The River Esk starts its life amongst Lakeland’s highest mountains and journeys down the valley to the sea at Ravenglass. In mid-Eskdale, round Boot and Dalegarth, it is at its most playful - with whitewater rapids, eddying pools, cascades and ravines.
At either end of the walk, bridges span deep clefts in the rock - at Trough House Bridge and Gill Force - while, in between, the river splashes over stones and eddies into the fern-clad banks. Swallows skim over the river's shadowy shallows, and the sunlight seems caught in the breeze-shimmering leaves of silver birches.
It is a short walk, but the beauty and variety of the landscape rewards those who linger a while and take in the rhythm of the river, the birds and wildlife, and the ever-changing views of the surrounding crags and fells.START THIS CIRCULAR WALK FROM DALEGARTH STATION.
Turn right on to the main road and follow it until you reach a side road to your left, opposite the old school, and the war memorial. A short distance up this road you come to Trough House Bridge (locally pronounced ‘Tro-fuss’). This arched stone bridge crosses a dark chasm gouged out by the River Esk.

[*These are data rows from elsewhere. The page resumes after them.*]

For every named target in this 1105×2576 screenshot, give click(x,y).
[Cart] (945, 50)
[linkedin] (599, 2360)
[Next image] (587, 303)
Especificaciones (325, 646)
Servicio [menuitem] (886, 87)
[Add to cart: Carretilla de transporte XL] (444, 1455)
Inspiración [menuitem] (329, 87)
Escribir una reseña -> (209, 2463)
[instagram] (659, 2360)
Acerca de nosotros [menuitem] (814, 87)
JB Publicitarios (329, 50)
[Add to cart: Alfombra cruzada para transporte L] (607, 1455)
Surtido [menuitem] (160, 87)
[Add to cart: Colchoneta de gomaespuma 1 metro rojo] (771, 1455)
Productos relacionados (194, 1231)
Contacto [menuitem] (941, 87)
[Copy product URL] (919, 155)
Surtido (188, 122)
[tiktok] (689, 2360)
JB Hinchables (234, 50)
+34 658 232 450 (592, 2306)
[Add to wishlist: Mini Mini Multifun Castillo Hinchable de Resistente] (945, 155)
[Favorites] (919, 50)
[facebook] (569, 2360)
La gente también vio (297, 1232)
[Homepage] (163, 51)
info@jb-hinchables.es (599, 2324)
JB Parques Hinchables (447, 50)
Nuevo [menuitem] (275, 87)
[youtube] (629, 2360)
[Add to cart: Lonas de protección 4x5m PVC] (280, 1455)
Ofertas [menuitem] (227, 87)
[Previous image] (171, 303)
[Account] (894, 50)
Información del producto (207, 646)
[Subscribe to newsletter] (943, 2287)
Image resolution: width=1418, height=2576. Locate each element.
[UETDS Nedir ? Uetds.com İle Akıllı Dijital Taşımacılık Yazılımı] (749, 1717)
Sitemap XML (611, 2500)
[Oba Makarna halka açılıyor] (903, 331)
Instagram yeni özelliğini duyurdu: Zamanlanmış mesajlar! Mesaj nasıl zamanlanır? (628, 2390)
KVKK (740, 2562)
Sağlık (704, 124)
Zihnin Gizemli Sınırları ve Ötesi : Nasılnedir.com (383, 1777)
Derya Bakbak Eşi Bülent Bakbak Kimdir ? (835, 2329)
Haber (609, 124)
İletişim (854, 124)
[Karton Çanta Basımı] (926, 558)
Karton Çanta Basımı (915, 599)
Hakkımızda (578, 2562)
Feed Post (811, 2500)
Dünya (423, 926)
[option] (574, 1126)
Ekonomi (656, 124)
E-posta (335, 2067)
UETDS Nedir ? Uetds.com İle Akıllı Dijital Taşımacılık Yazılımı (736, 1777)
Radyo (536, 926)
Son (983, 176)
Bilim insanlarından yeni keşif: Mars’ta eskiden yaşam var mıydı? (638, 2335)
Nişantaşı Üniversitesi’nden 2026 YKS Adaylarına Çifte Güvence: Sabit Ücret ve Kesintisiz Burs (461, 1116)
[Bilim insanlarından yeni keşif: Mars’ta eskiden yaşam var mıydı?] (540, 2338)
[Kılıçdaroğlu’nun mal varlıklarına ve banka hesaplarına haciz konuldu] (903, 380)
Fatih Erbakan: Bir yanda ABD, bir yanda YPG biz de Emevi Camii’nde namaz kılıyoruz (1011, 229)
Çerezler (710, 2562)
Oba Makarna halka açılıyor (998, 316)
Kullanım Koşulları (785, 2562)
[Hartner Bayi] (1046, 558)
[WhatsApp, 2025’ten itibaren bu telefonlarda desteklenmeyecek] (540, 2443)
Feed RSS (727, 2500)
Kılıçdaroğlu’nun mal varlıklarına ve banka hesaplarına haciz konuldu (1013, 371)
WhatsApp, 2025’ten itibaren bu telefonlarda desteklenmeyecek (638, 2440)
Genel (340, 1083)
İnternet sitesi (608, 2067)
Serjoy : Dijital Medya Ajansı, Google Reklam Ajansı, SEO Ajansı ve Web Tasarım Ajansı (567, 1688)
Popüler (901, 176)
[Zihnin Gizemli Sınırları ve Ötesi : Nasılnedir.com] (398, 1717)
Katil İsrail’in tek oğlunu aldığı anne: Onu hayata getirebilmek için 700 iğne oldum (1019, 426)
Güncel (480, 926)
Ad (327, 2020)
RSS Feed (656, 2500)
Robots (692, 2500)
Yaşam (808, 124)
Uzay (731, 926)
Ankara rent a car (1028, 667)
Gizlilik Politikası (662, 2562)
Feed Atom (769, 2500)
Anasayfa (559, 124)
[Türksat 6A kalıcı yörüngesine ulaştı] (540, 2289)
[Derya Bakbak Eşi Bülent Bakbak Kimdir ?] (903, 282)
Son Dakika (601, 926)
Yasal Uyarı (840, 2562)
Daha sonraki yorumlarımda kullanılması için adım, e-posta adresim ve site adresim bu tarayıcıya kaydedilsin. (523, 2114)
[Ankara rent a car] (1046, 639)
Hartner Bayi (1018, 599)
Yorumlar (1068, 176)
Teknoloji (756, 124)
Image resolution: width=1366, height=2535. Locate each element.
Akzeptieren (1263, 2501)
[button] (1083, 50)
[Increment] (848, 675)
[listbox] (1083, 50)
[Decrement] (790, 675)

On the other side of the bridge, a gate leads to a delightful new path, called ’Anne’s Walk’, in memory of Anne Stanley of Dalegarth Hall.
The path follows the river round to Stanley Gill Beck. Here, the beck meets the Esk in a wooded glade - a lovely spot to linger for a while. Then, cross the wooden bridge, and follow the bridleway, through the gate, into a grassy clearing, with its dramatic backdrop of Hartley Crag.
The broad bridleway will take you to a signpost marked ‘to Gill Force’ where a path to your left leads to the girder bridge. For a variation on the walk, you can take the footpath to the left which goes down to the river, opposite the church. There is a rougher riverside path here that leads to Gill Force, or you can cut back up to the bridleway.
Cross the Esk, at Girder bridge, after admiring the narrow ravine from the safety of this former railway bridge. From Gill Force it is a charming riverside stroll to St Catherine’s Church, (see Walk 1 for information about the church and the stepping stones).
From here follow the church lane up to the walled bridleway, known as Parson’s Passage, just before Church House. This takes you across the fields back to the Trough House Bridge side road.
Turning right you now simply retrace your earlier steps to the main road and back to Dalegarth Station.